Todd met Lincoln, then a struggling lawyer, at the house of her older sister Elizabeth Edwards. The two formed a connection due to their mutual interest in politics and were soon engaged. However, Elizabeth and her husband, Ninian Edwards, disapproved of the relationship due to Lincoln's lower-class status, along with his indefinite future. Their engagement was broken off on New Year's Day of 1841, which the future president referred to as "that fatal first of January".

Lincoln fell in love with Matilda Edwards in the autumn of 1840, and this caused him to break his engagement to Mary. In the following weeks after their breakup, Lincoln went into a depression, and was described by his then business partner as "reduced and emaciated in his appearance".

After a year and a half, the couple secretly rekindled their relationship and married on November 4, 1842. Todd was 23 and Lincoln was 33. Lincoln allegedly met Ninian on the street the day of their wedding and confessed his plan to marry the latter's sister-in-law, to which Ninian, feeling responsible for Todd, demanded they wed at his own house. Likewise, the bride did not tell her sister about her marriage until the day of, to which Elizabeth acquiesced.

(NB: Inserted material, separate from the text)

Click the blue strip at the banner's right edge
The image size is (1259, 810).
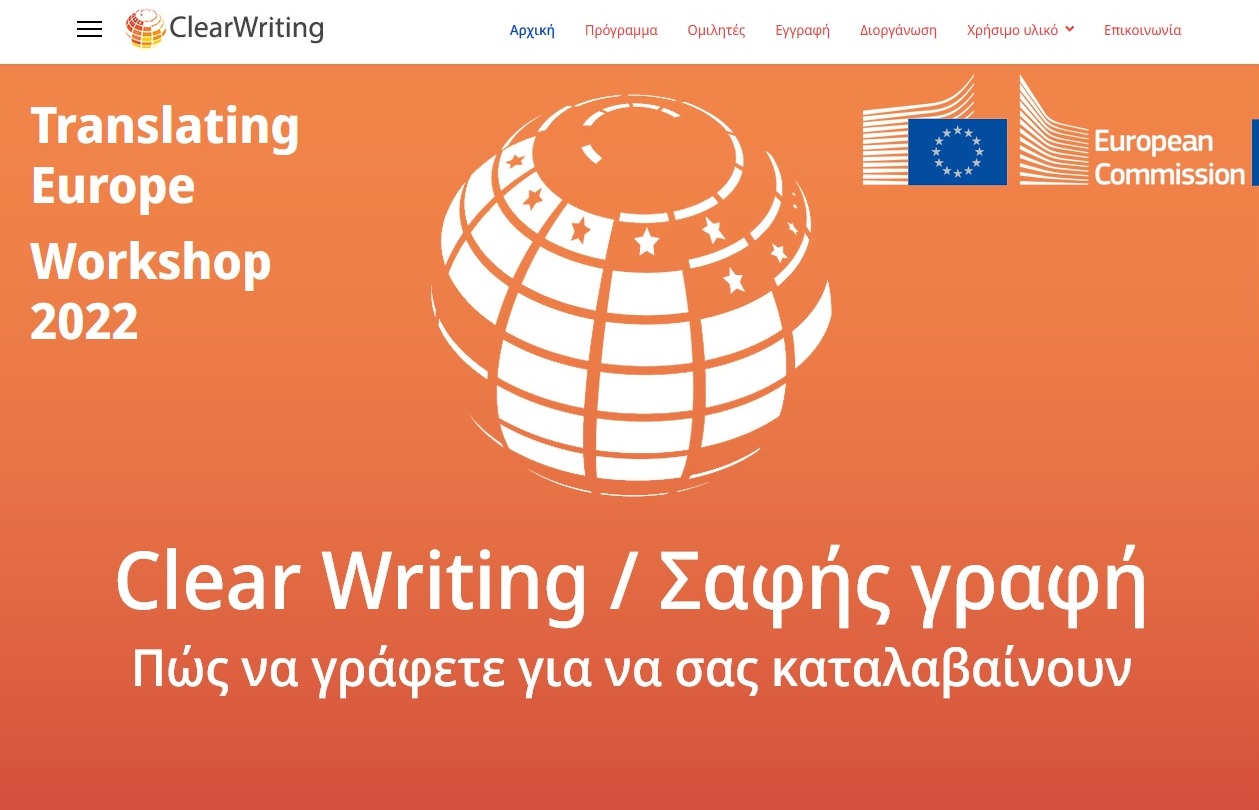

After their wedding, the couple moved into a one-room apartment in a tavern, where Todd gave birth to their first son, Robert Todd Lincoln. Around a year later, they moved to a more spacious, one-and-a-half-story cottage.

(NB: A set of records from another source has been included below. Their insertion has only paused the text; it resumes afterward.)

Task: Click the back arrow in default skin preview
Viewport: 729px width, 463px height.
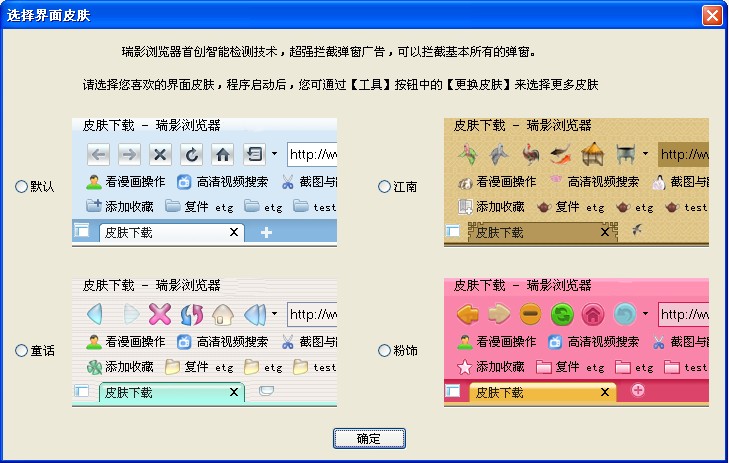Action: click(98, 154)
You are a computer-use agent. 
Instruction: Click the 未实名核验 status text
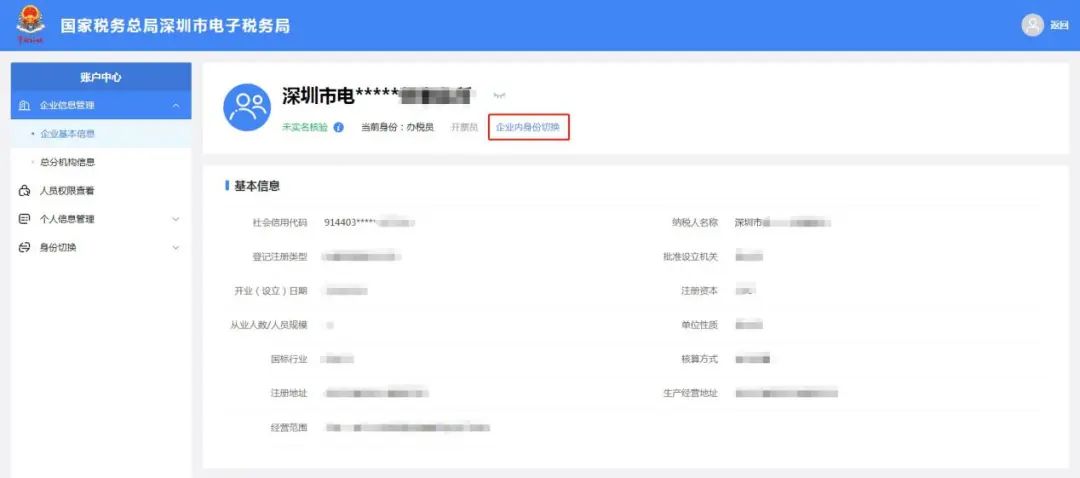305,128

Their four sons, all born in Springfield, Illinois, were:
- Robert Todd Lincoln (1843–1926), lawyer, diplomat (U.S. Secretary of War), businessman
- Edward Baker Lincoln, known as "Eddie" (1846–1850), died of tuberculosis
- William Wallace Lincoln, known as "Willie" (1850–1862), died of typhoid fever while Lincoln was President
- Thomas Lincoln, known as "Tad" (1853–1871), died at age 18 (either from pleurisy, pneumonia, congestive heart failure, or tuberculosis)

Robert and Tad (Thomas) survived to adulthood and the death of their father, and only Robert outlived his mother.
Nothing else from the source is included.